Yes, the visa process needs some repairs but what are they? Here’s my shortlist:

- The original intent for H-1B visas was to permit individuals with highly specialized, scarce skills (i.e., distinguished merit or capability) work in the United States but that seems to have gotten confused in the last decade. Congress must either re-affirm this or re-work the program. Apparently, there exists some confusion about what a highly specialized, scarce skill is. For many years this meant rocket scientists, brilliant PhDs working on research projects, people who publish books and papers, people who create inventions, people who have patents to their name and other people who were in the top 1% of the top 1% of their profession. Being a fresh, just-out-of-college Microsoft SQL Server database administrator does not meet that standard. It never did and we shouldn’t pretend that it does. We need a better definition of who can qualify and we need it now.

- Make it abundantly clear that employers must have legitimate positions, in their firm, for these people in the United States. The H-1B visa is not a full-employment program for non-U.S. workers. When firms attempt to bring in people with generic skill sets for potential contract work in the U.S., they are not in compliance with the letter or spirit of the visa guidelines. More criminal cases like the ones in Iowa this week are going to make this message crystal clear. Also check out this article in InfoWorld.

- Get further clarity around what H-1B visa holders should be paid. When employers pay below U.S. market wages for an H-1B visa worker, they are affirming that this person is here to do the work of a domestic employee at a lower cost rate. This is labor arbitrage and not the acquisition of scare, highly skilled expertise. Labor arbitrage was never the intent behind this visa. This below market pay is also unsettling as it sends negative messages about the U.S., the firm paying the visa holder and the customer, if there is one, who is receiving the effort of the visa holder’s work. I won’t knowingly buy products made in a sweat shop and I would not want to acquire services from a firm that pays its employees who are working in the U.S. (a high cost of living nation) the wages its employees receive in their home country.

- Enforce the laws we already have. Where fraud and other criminal activity exist, the Federal government must act and act strongly.

- Take the patriotism and nationalism out of the debate. It saddens me to see politicians and others wrap themselves around the flag and suggest visa policy changes that demand employers fire their non-U.S. workers first. Frankly, if the non-U.S. personnel are truly brilliant and creating wealth for the company, let them stay. If the work isn’t adding value, then why is anyone doing it at all? It may sound patriotic to protect U.S. jobs but which jobs are being protected? We need to protect those jobs that drive innovation, wealth creation, and better, more competitive firms.

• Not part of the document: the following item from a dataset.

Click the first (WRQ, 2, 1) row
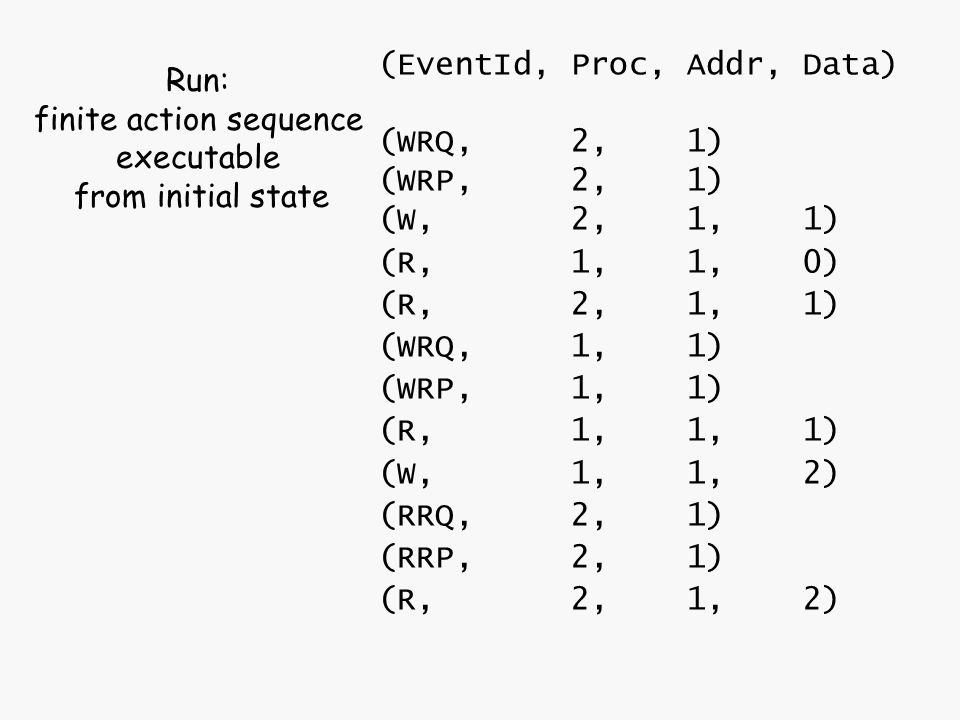Viewport: 960px width, 720px height. [x=551, y=141]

- Before we discuss raising (or lowering) the number of visas granted, let’s agree on who should be getting them first. Raising the cap without agreeing on the rules, rationale, qualifications, permitted usages, etc. is a ridiculous exercise. Instead, we should look at refining the lens for accepting people into this visa program. We may already have enough visas if the rules and guidelines are fairly and correctly applied. How many visas are enough? I don’t know but I know that many firms that could benefit from access to more geniuses are fighting for the same visas as firms who are just playing labor arbitrage games with people of comparable IT skills as those found in many U.S. IT workers.

New legislation is already being proposed before the U.S. Congress. Let’s hope Senators like Durbin and Grassley look at the total visa issue before making too many changes. But, whatever they do, they, like Microsoft, must make changes as the current system just isn’t working as designed.